Critically for the employer, it failed to conduct any investigation in relation these matters before dismissing him, leading the Court to give a rather a scathing portrayal of TechnologyOne’s CEO and ultimate decision maker concerning the employee’s dismissal:

“He twice rejected professional HR advice that it would be unfair to dismiss Mr Roohizadegan on the basis of mere allegations. In the end, his choice was to stand with the bullies rather than the bullied.

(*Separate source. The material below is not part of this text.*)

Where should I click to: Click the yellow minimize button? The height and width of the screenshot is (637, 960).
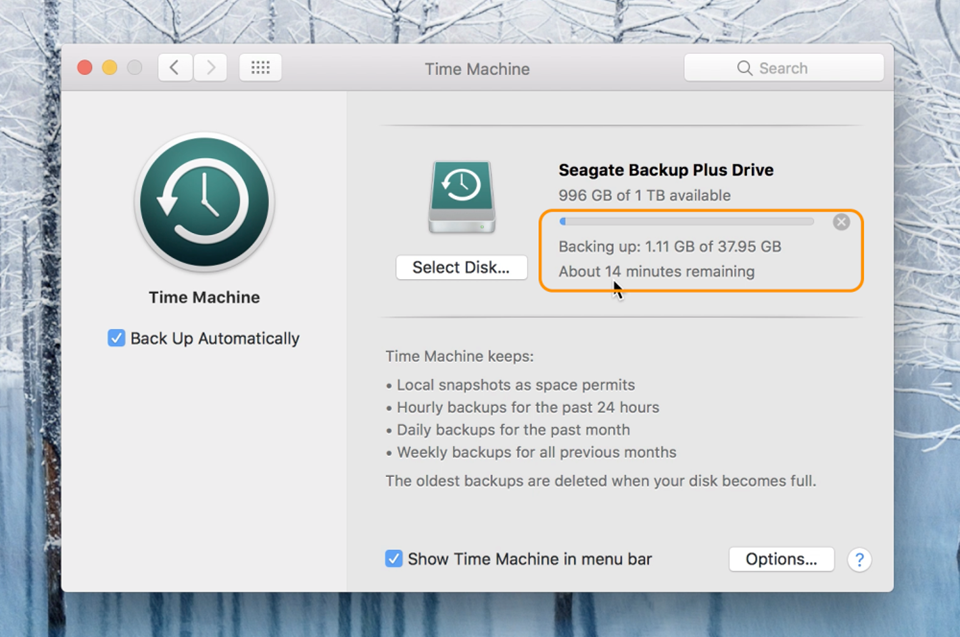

To achieve effective deterrence, CEOs in like positions need to know that such temptations as he faced are to be resisted: and that there will be a not insubstantial price for failing to do so.”

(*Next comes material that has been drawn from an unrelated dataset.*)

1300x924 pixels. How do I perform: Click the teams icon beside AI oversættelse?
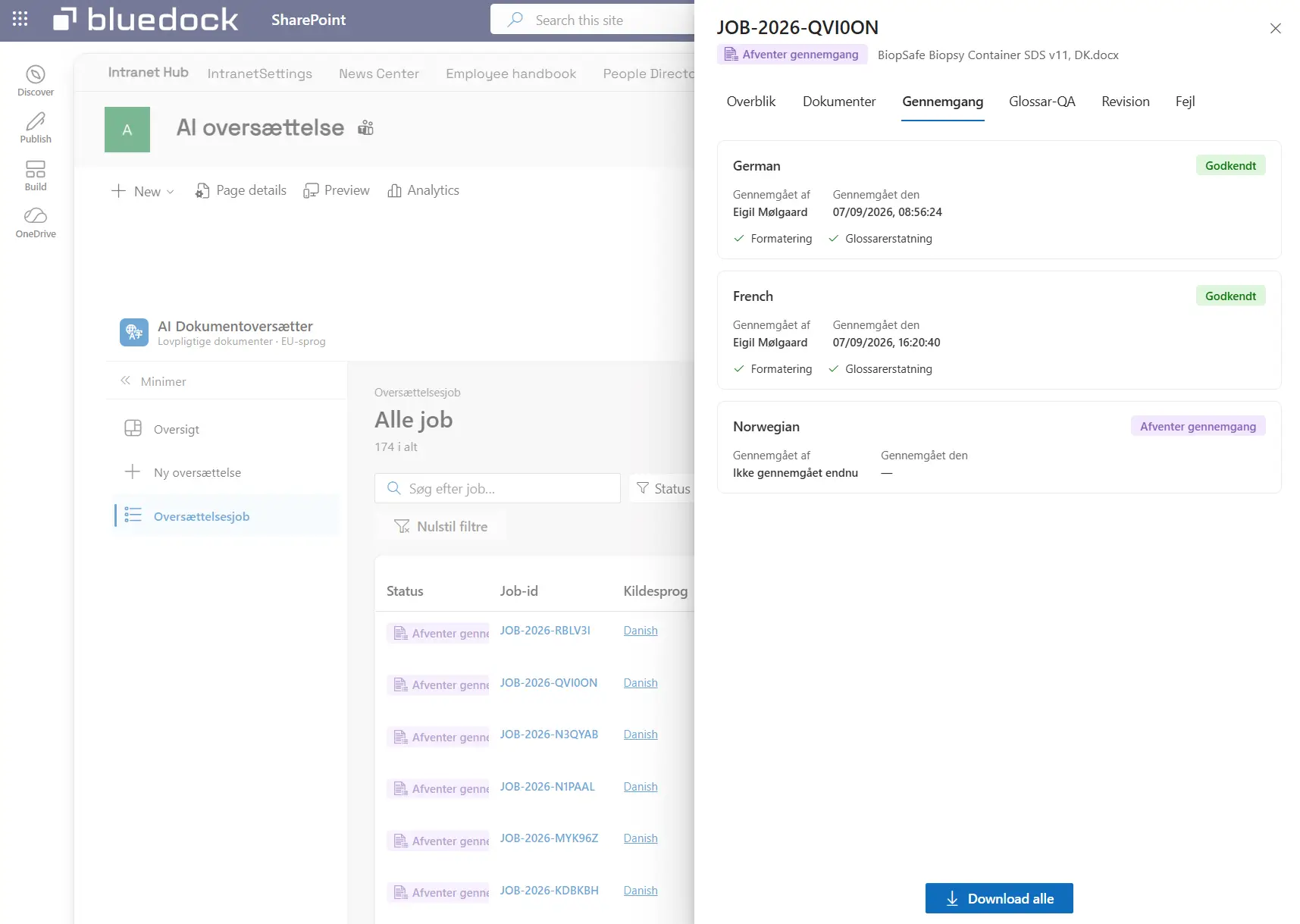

TechnologyOne has indicated it will appeal the decision.

Moores’ Commentary

In most cases, former employees looking to challenge a dismissal will invariably have a choice as to one of the following avenues:

  1. The traditional ‘unfair dismissal’ claim (which focuses on broad principles of fairness and proportionality);
  2. A ‘discrimination’ or ‘general protections’ claim (which alleges broadly that an employee was dismissed for a prohibited reason); and
  3. A breach of contract claim.

Since the introduction of the general protections provisions in 2010, there has been a growing trend in ex-employees favouring adverse action claims at the expense of the unfair dismissal regime. We expect the trend to now continue in light of this judgement.

Roohizadegan demonstrates that the remedies for a successful adverse claim can be significant and seemingly limitless.

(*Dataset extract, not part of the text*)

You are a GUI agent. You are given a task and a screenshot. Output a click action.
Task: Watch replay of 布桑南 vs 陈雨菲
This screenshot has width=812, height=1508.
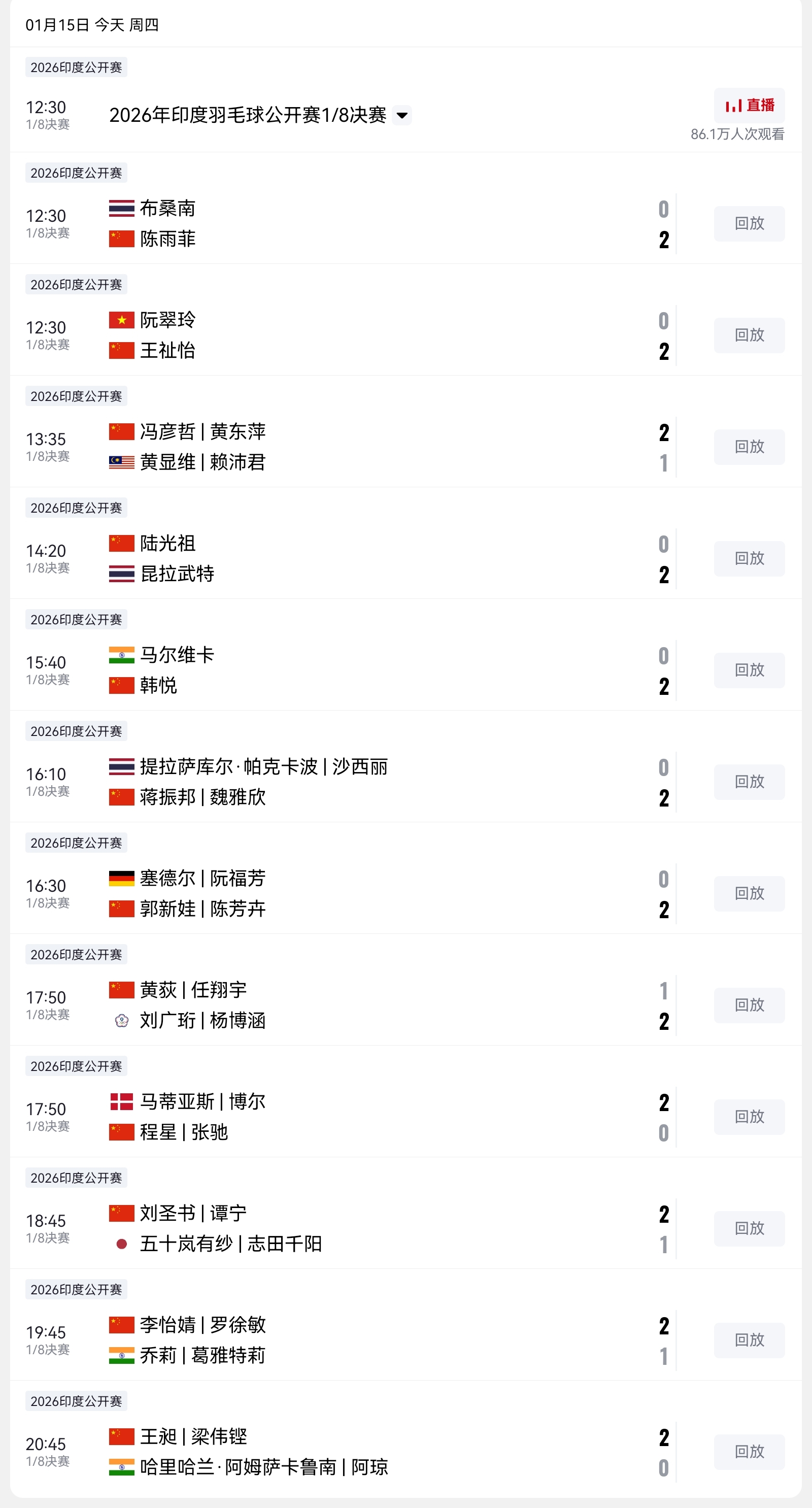749,224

The $5.2 m order for damages was comprised of:

  • $2,825,000 for future economic loss
  • $756,410 to compensate forgone share options
  • $1,590,000 in damages for breach of contract
  • $10,000 in general damages, and
  • $47,000 in penalties.

This is a stark contrast to claims in the unfair dismissal jurisdiction, whereby compensation is strictly capped by legislation at a maximum of six months’ lost wages (and is rarely more than 8 weeks’ lost wages).

How we can help

Given that the adverse action arena is becoming increasingly popular and heavily litigated, it’s important that employers understand their legal obligations and how to successfully navigate the legal landmines when responding to a complaint or claim.

Employers should:

  • Be aware of the potential for adverse action claims to arise following termination of employment.
  • Obtain advice before engaging in a disciplinary or dismissal process.
  • Be transparent and identify the lawful reason for the dismissal – the decision maker will ultimately be cross examined on the reasons leading to termination of employment.
  • Avoid multiple decision makers where possible, and remove those who are conflicted from the decision making process.
  • Ensure workplace decisions are appropriately documented. Be aware that all documents will be discoverable.